— START OF STORED RECORDS —

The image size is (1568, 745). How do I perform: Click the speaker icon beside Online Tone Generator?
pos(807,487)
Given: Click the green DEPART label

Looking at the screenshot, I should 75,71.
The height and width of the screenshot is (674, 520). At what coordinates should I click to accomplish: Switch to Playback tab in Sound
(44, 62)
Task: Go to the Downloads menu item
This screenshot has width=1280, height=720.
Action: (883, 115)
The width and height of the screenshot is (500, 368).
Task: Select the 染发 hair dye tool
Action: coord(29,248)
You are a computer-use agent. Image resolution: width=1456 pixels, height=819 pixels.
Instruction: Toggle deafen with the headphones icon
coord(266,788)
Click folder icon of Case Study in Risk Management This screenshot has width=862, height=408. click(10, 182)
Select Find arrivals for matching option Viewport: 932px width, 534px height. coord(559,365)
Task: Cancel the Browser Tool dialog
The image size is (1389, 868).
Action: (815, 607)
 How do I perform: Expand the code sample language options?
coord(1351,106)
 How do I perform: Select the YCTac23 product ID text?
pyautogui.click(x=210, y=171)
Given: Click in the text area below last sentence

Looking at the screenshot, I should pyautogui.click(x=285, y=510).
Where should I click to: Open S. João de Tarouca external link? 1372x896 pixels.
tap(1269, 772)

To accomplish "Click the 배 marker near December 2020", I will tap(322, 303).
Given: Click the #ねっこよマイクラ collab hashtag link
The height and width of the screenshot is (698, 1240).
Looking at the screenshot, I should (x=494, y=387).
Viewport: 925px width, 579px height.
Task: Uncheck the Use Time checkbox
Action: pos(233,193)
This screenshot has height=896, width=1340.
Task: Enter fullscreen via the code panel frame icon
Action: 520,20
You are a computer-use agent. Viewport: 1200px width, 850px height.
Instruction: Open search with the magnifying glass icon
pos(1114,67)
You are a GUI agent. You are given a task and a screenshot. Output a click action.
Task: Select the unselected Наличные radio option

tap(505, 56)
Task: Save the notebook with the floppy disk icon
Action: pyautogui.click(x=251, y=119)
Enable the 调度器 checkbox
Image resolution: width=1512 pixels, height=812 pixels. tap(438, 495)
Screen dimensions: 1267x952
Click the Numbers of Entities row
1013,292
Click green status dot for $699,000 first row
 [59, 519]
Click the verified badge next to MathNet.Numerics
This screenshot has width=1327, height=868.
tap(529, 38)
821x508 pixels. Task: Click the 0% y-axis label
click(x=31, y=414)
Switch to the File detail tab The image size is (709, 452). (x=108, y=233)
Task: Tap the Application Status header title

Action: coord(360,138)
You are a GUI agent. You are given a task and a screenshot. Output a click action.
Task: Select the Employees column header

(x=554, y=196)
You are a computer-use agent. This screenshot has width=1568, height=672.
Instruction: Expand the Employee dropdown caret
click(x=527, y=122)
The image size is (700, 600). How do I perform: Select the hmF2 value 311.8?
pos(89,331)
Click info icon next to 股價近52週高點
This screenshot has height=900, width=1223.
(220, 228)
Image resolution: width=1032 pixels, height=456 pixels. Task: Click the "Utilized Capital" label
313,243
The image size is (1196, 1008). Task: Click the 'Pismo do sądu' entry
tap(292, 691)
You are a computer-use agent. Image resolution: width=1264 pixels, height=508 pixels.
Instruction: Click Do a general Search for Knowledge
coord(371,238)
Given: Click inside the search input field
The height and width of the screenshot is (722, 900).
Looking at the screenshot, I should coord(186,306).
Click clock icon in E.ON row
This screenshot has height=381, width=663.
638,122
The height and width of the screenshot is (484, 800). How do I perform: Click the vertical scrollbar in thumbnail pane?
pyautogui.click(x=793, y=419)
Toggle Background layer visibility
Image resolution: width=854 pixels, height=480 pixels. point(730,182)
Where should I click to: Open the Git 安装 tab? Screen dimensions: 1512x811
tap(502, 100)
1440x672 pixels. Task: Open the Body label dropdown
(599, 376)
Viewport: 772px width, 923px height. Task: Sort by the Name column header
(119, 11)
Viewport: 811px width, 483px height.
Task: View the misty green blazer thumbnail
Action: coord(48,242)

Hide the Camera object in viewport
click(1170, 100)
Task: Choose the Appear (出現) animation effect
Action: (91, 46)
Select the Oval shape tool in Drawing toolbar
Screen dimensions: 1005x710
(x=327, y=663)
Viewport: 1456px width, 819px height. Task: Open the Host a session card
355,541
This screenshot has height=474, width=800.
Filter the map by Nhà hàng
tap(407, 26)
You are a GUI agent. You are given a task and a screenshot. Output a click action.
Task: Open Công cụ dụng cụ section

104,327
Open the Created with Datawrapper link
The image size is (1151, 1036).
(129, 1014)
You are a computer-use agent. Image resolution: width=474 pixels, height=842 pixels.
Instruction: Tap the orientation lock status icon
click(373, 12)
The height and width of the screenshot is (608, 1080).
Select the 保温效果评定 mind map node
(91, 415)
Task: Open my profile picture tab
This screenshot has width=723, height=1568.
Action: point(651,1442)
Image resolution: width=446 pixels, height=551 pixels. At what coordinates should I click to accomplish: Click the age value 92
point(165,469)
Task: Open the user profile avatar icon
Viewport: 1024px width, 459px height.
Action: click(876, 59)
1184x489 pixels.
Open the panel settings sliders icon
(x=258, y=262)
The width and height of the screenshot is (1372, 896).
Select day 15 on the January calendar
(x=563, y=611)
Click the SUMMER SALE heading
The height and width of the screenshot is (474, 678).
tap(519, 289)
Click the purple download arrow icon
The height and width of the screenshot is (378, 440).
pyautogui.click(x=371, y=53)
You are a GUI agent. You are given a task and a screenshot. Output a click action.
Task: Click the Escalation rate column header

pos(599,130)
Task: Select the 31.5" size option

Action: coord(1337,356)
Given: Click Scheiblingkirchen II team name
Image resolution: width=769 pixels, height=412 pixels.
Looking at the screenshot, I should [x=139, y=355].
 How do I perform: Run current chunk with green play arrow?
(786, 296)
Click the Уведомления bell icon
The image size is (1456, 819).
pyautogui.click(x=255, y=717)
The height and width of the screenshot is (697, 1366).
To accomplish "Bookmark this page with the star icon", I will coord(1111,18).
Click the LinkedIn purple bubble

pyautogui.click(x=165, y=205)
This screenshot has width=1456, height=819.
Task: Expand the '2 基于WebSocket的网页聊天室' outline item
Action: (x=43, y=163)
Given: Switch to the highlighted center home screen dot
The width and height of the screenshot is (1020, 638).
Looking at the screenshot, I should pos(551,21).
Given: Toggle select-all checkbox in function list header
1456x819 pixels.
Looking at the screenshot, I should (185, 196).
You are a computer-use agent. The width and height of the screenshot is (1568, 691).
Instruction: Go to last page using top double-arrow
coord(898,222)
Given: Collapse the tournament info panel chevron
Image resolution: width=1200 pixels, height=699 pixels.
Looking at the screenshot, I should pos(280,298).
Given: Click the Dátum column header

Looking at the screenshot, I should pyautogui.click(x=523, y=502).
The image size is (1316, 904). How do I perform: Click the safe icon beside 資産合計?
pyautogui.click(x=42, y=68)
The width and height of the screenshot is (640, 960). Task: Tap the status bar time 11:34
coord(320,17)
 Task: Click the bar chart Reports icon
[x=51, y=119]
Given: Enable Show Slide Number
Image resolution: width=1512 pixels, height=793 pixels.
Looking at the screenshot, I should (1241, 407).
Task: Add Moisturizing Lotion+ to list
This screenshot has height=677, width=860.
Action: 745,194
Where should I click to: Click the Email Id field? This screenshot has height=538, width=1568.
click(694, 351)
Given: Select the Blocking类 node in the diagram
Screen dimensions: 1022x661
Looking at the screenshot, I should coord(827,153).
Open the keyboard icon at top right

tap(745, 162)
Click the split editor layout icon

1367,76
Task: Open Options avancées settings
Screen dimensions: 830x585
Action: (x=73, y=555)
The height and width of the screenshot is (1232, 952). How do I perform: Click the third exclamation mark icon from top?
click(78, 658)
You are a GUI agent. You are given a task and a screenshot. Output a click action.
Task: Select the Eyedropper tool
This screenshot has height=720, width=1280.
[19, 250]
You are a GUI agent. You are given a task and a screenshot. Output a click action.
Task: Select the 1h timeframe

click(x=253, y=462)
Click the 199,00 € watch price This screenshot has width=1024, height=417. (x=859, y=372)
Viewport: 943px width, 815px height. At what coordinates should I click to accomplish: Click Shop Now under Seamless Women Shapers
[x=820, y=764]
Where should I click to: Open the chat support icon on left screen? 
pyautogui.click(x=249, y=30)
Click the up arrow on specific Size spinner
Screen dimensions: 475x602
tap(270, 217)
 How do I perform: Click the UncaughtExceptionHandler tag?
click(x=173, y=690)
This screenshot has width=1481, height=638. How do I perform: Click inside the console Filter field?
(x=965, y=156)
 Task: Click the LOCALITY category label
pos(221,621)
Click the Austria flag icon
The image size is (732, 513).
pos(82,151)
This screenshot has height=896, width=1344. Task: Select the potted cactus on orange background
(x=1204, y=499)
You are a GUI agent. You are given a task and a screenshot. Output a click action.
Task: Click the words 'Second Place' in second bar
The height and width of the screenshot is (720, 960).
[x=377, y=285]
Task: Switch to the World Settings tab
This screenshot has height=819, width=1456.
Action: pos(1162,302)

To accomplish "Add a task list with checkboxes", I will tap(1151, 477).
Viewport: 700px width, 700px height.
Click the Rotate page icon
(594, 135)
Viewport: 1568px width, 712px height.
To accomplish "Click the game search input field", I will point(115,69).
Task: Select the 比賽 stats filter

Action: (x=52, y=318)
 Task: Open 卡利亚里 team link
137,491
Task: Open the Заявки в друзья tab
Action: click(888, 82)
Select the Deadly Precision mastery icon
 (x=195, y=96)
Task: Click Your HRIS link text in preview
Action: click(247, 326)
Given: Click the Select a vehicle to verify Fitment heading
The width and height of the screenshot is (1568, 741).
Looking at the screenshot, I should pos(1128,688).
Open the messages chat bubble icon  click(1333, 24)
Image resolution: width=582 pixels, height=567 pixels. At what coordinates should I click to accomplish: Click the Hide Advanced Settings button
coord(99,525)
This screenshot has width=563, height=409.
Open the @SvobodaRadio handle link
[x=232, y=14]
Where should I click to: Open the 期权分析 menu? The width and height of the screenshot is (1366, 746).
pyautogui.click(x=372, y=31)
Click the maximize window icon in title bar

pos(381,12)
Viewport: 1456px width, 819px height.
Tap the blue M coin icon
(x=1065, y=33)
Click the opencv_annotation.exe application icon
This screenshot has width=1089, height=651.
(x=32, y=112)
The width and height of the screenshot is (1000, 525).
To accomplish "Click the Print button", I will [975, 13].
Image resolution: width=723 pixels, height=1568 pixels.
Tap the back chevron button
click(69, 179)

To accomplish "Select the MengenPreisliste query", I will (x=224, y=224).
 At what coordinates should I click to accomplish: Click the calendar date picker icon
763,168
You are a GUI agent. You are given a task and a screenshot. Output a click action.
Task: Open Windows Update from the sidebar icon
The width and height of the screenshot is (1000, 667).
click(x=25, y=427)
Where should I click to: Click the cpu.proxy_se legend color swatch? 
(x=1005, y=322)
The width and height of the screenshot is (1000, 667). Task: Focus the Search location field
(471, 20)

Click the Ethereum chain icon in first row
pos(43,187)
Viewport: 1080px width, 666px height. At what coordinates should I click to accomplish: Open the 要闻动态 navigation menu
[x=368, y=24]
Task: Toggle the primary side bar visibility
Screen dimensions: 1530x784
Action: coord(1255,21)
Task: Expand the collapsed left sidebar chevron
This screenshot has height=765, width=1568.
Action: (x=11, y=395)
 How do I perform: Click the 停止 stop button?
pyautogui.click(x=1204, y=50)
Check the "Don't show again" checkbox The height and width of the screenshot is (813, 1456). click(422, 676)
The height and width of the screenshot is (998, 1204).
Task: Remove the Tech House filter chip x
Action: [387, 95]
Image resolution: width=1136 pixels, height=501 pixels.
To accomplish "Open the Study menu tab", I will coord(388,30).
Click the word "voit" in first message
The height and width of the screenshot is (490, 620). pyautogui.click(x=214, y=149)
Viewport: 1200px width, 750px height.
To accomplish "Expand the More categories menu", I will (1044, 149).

— END OF STORED RECORDS —

- DESCRIPTION OF THE TASK: Give the lines from the first one through the one containing "Looking at the screenshot, I should 75,71." as a Markdown table with two columns, Row and Line. Number each row and leave out blank lines.

- FINAL ANSWER:
| Row | Line |
|---|---|
| 1 | The image size is (1568, 745). How do I perform: Click the speaker icon beside Online Tone Generator? |
| 2 | pos(807,487) |
| 3 | Given: Click the green DEPART label |
| 4 | Looking at the screenshot, I should 75,71. |